Odinus Thorus hat geschrieben:Ich weiss noch nicht, wer diese Seite ist - und solange das so ist, bleibe ich neutral.
Du bist nicht neutral - ich übrigens auch nicht (entscheidend ist, dass meine Regierung neutral bleibt und das tut sie bis jetzt auch: Sie weigert sich, Munition für den Marder zu liefern und sie hat auch keine russischen Diplomaten ausgewiesen)
Odinus Thorus hat geschrieben: Amerika, oder Eurasien
.
Mit dem Wort "Eurasien" in dem Zusammenhang schlägst Du erstens Europa bereits den Russen zu und zweitens, nimmst Du die Haltung des russischen "Think Tanks" ein, der ja da die Vorherrschaft anstrebt.

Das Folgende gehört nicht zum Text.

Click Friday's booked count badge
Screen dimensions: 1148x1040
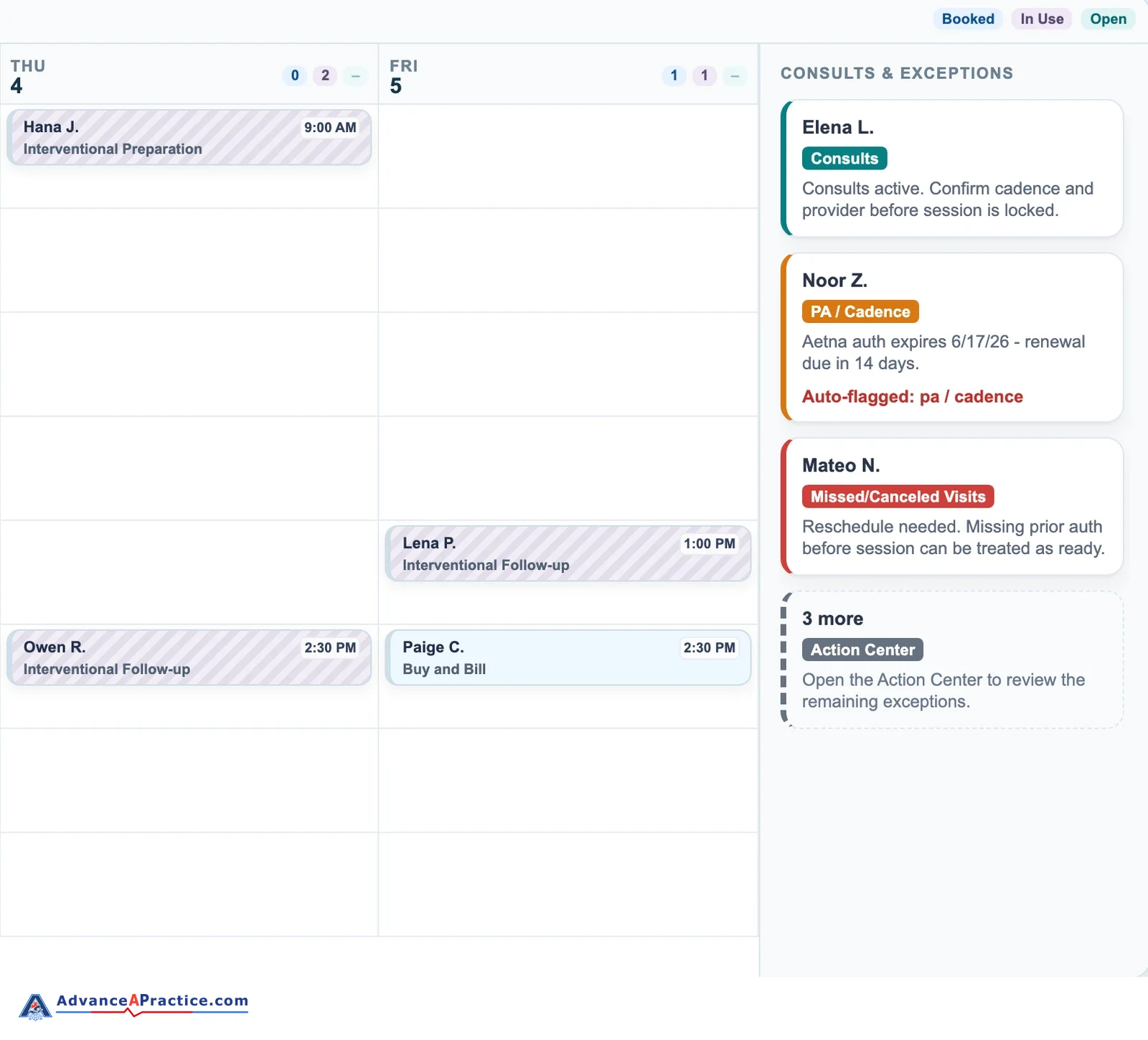[674, 75]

Als Putin gesagt hat, der Zusammenbruch der Sowjetunion sei die grösste geopolitische Katastrophe des zwanzigsten Jahrhunderts gewesen, da hatte er recht: Wäre sie nicht zusammengebrochen, wäre die Ukraine, nebst allen anderen Warschaupaktstaaten ein Vasallenstaat der Sowjets und wir im Westen müssten nur alle fünf bis zehn Jahre ein paar Tausend geflüchtete Osteuropäer aufnehmen, weil die Sowjets Versuche dieser Staaten, den Kommunismus erfolgreicher oder menschlicher zu machen, mit Panzern niedergewalzt haben würden. Niemandem im Westen, ausser einem paar Verrückten, wäre es in den Sinn gekommen, die Wehrpflicht auszusetzen und den Verteidigungsetat herunterzusetzen.

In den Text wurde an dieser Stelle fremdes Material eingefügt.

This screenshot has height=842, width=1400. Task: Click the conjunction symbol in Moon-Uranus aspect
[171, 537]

Aber wahrscheinlich hätten die Sowjets doch eines Tages Westeuropa angegriffen, rein aus
wirtschaftlichen Gründen: Mit Fünfjahresplänen und dauersubventionierten Lebenshaltungskosten kann man wahrscheinlich wirtschaftlich nicht erfolgreich sein (bin keine Wirtschaftswissenschaftlerin).
Niemand hat die Russen gezwungen, diesen Krieg zu beginnen. Auch ohne vorgeschaltete Vasallenstaaten ist Russland immer noch der grösste Flächenstaat der Erde. Hätte Putin all das Geld, das er in den vergangenen zwanzig Jahren den Oligarchen hat zufliessen lassen und jetzt in Form von Raketen und Marschflugkörpern verpulvert, um explizit nichtmilitärische Ziele anzugreifen, zum Aufbau einer anständigen Wirtschaft verwendet, ginge es der Bevölkerung dieses Landes recht gut. Und hätte er die Opposition nicht unterdrückt und vernichten lassen, noch besser.
Demokratie ist halt etwas Langsames, Mühsames, aber es ist das denkbar beste Modell um, wie Du es formulierst, "die Menge der Menschen etwas menschlicher zu machen".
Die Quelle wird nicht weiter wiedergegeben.